The article discusses how banks have begun to disclose more than legally required about their exposures to European sovereign debt.
However, this disclosure has been woefully unsatisfactory for investors.
Mounting concerns over the euro-zone crisis are prompting some of the world's largest banks, including U.S. banks, to release more information about their exposure.
Even so, the flow of new data has so far failed to put worries to rest, partly because of investor doubts about how well banks' hedging strategies might work in the event of a euro-zone financial shock....
The banks' potential losses in these countries generally fall far below the threshold at which the banks must legally disclose them. For much of the past year, many had resisted calls from investors for more information on the losses they could face, saying they were well hedged and the exposures weren't material.
Yet at a time of intensely negative sentiment, even the new information hasn't relieved market pressure....
The market's worries have been deepened by the weakening of a widely used defense against financial contagion: credit-default swaps, bilateral agreements that are supposed to insulate against losses from debt defaults.
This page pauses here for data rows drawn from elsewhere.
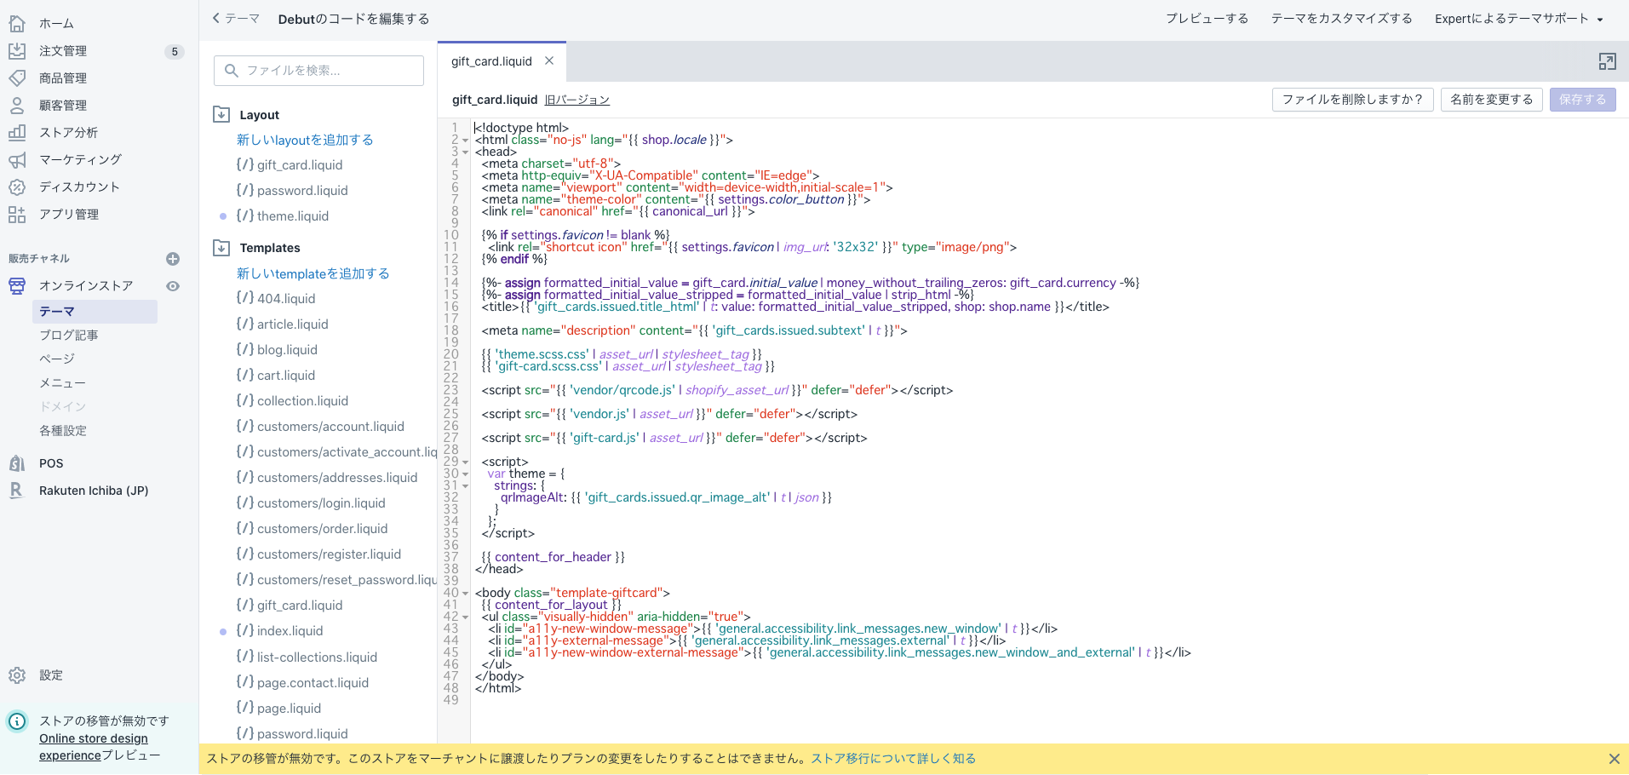Select the POS sales channel icon
1629x775 pixels.
click(x=17, y=462)
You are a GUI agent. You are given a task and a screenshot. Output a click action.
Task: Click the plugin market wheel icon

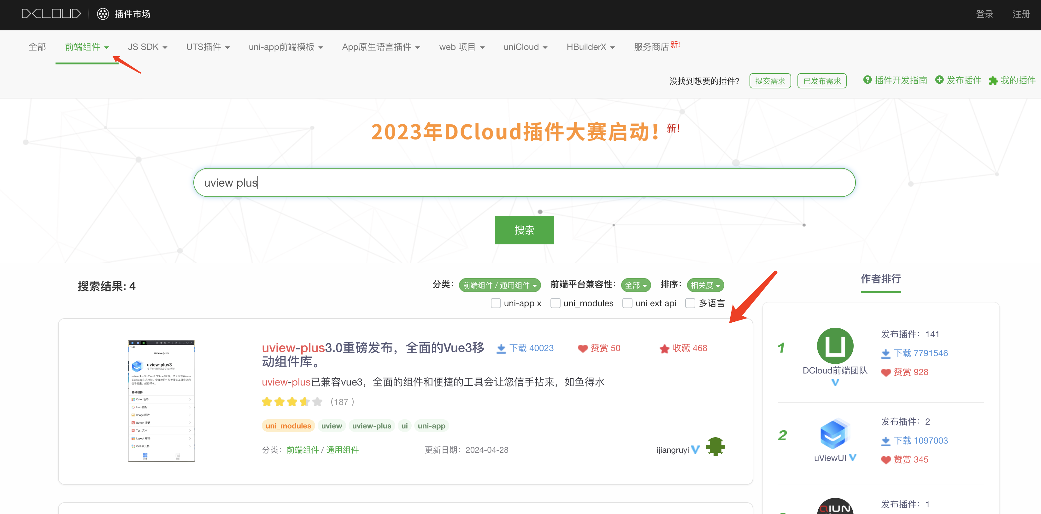click(x=103, y=14)
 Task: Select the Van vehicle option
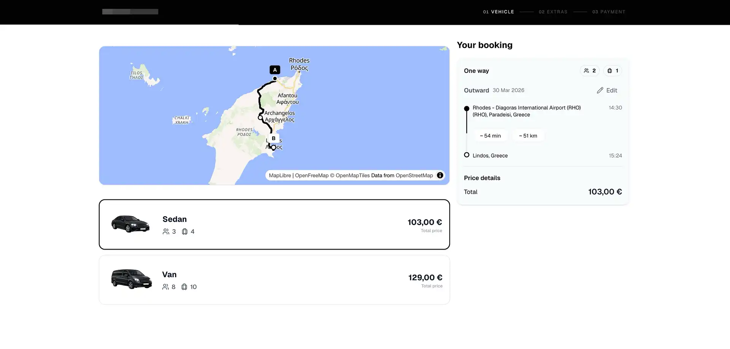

Recent efforts to quell the euro crisis have raised questions about the viability of that popular insurance-like hedging vehicle.
This latest chink in the financial armor has investors demanding more evidence that financial companies aren't making outsize bets in weaker European economies and aren't relying too heavily on hedges that might falter in a pinch.
"We're in an era of intense market skepticism regarding financial institutions' balance sheets," said Herb Lurie, a senior managing director at Guggenheim Partners, an investment firm with over $125 billion in assets. "If you want optimal credibility with investors, you need to provide maximum disclosure."